When we eat, food breaks down into various molecules that are necessary for the cells of our body, and these molecules are released into the blood.

Insulin is also secreted, and its task is to deliver nutrients to various cells of our body.Depending on how much food we consume, insulin levels may remain elevated for several hours (from 3 to 6+).

When the body digests and absorbs what we ate, it is in a “full” or “postprandial” state (prandial means “dealing with food”).At the end of digestion and assimilation of food products, insulin level drops to a minimum low (or “base”), and the body goes into a “hungry” or “post absorption” state.

Every day, the body moves between “full” and “hungry” states, and the goal of periodic (interval) fasting is to increase the length of time spent in a state of hunger.Most people start eating around 8 a.m. and finish around 9 p.m., with breaks of several hours between meals.

That is, they eat intermittently for 13 hours, and then do not eat anything for 11 hours. Moreover, part of this time is spent in a truly hungry state (technically, hunger does not begin until the last meal is processed).

With this traditional scheme, a person spends an average of about 6 or 7 hours a day in a “hungry” state.Periodic fasting violates this, allowing you to significantly increase the number of hours of hunger.But why? What is so special about it?

The benefits of intermittent fasting

All “trendy” diets have the same common feature:

They formulate one key idea that should “change everything.”Carbohydrate restriction, for example. Or eat like our ancient ancestors. Or avoid protein from cereal plants (wheat, barley, rye).It turns out there is something special about fasting.

For example, it starts a physiological process known as “autophagy”, which is associated with the destruction and removal of their own “old” cells in the body.Autophagy plays a crucial role in maintaining muscle mass and slowing down some aspects of aging. In fact, it is autophagy that explains the “anti-aging” effect of complete abstinence from food.

Studies have also found that fasting can reduce systemic inflammation, oxidative damage in the body, improve insulin sensitivity and increase growth hormone levels.In many ways, hunger allows the body to clear itself and works almost like a reset button. And the purpose of periodic fasting is to click this button more often. Thus, there is no doubt that hunger is good for your health.
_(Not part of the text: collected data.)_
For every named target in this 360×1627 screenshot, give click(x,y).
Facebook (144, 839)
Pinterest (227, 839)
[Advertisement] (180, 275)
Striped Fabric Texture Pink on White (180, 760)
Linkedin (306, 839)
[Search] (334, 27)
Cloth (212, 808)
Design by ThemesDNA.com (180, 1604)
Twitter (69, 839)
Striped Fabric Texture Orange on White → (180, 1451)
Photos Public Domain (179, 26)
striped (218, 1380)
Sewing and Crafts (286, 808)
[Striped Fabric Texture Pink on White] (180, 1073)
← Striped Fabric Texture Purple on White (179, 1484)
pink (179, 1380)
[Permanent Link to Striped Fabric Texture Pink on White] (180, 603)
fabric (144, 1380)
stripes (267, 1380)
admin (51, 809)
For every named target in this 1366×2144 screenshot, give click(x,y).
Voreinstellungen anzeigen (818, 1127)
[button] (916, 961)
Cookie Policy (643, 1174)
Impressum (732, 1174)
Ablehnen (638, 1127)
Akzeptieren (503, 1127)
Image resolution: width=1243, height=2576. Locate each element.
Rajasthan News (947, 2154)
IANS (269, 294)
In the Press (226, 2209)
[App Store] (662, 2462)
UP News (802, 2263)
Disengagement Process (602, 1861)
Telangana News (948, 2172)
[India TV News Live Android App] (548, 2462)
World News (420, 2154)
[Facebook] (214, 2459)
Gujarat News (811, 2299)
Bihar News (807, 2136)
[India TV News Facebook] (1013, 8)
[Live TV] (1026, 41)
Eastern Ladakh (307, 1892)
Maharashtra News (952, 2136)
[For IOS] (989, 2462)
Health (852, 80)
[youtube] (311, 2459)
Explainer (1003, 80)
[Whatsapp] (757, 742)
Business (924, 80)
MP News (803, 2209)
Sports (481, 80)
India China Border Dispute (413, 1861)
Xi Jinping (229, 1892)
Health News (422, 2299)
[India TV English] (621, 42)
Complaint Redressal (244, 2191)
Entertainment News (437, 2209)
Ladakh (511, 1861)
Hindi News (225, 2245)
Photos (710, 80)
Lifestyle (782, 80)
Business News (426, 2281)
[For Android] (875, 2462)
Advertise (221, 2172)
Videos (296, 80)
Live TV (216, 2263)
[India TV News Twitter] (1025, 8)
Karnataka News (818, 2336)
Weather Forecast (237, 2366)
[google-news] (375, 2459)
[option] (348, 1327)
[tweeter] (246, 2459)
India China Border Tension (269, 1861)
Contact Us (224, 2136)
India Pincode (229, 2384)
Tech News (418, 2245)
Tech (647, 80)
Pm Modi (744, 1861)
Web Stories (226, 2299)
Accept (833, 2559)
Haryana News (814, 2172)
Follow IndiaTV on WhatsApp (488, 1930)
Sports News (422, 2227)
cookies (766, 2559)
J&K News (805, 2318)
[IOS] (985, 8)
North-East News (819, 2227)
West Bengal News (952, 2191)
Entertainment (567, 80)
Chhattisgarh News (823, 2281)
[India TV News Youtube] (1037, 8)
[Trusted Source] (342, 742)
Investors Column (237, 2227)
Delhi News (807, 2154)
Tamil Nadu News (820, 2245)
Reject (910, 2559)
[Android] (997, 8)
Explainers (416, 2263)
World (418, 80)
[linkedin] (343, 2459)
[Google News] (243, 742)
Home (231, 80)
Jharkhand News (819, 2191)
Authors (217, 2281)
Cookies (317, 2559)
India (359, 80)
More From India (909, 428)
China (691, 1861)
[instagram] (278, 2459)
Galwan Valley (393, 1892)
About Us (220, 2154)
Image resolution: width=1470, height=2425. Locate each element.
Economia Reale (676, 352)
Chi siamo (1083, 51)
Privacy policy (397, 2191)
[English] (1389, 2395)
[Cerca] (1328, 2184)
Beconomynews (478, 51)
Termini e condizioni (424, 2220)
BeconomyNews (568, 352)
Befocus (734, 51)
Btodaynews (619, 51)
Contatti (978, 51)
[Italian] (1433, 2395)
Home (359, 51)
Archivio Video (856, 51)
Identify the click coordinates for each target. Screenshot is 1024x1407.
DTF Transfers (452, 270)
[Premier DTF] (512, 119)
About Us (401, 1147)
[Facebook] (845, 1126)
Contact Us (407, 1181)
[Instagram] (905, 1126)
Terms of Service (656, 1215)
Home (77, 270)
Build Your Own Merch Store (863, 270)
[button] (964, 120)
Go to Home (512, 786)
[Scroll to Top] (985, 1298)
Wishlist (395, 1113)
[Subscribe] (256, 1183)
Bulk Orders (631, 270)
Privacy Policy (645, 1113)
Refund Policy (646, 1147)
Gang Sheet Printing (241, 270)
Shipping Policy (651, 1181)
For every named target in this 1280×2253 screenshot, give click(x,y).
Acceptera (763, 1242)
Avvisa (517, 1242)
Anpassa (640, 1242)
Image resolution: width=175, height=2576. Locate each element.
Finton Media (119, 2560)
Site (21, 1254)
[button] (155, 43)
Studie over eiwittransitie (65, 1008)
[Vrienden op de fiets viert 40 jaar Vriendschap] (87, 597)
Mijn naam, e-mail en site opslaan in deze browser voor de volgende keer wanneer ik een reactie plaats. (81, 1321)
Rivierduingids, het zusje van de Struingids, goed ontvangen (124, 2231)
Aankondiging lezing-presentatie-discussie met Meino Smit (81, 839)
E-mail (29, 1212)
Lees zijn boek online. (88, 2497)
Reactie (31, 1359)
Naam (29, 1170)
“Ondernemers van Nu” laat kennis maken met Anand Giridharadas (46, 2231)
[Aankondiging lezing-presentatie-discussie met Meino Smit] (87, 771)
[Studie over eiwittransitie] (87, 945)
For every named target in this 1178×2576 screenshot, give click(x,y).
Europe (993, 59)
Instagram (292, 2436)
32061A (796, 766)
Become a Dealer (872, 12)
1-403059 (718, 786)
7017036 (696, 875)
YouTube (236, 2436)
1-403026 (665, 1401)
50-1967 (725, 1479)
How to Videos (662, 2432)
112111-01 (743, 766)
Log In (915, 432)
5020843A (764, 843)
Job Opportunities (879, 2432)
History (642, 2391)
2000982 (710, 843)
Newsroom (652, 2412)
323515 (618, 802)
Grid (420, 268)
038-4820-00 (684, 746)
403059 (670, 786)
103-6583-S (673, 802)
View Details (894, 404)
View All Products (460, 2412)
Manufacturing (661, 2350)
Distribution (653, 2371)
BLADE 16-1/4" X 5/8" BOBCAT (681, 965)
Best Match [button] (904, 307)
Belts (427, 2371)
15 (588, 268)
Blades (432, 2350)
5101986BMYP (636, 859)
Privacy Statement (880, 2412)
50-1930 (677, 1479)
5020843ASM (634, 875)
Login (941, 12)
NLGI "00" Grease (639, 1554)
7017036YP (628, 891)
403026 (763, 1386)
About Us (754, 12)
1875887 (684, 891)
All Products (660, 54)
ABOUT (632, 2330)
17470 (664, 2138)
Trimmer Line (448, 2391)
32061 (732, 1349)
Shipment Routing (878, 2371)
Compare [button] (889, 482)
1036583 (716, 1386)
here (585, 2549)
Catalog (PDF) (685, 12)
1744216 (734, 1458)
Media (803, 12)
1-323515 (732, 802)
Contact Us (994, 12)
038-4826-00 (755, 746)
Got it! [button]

Does this mean that periodic (interval) fasting is inherently more beneficial than traditional diets?
In fact, there is still no final answer to this question, but some studies show that periodic fasting is not as “wonderful” as many claims.

Intermittent fasting versus traditional diet

For example, look at a large systematic review of Intermittent fasting by scientists at the University of Sydney.

After analysing 40 studies (in comparison with traditional diets), scientists did not find significant advantages associated with body composition, fat loss, sensitivity to insulin or hormones.

That is, in theory it looks better than it actually is.However, unfortunately, the studies did not take into account the contribution of physical exercises, which provide many health benefits during periodic fasting.

It would be much more useful to consider this question: is periodic fasting, regular exercise and proper nutrition better than traditional diets under the same conditions?The reason is that exercise is so beneficial for the body that it can compensate for many nutritional errors.

If a person carefully examines each label in a supermarket, eats correctly, but does not exercise, then he will have more health problems than an active “flexible in approach to nutrition” person who spends several hours a week in the gym.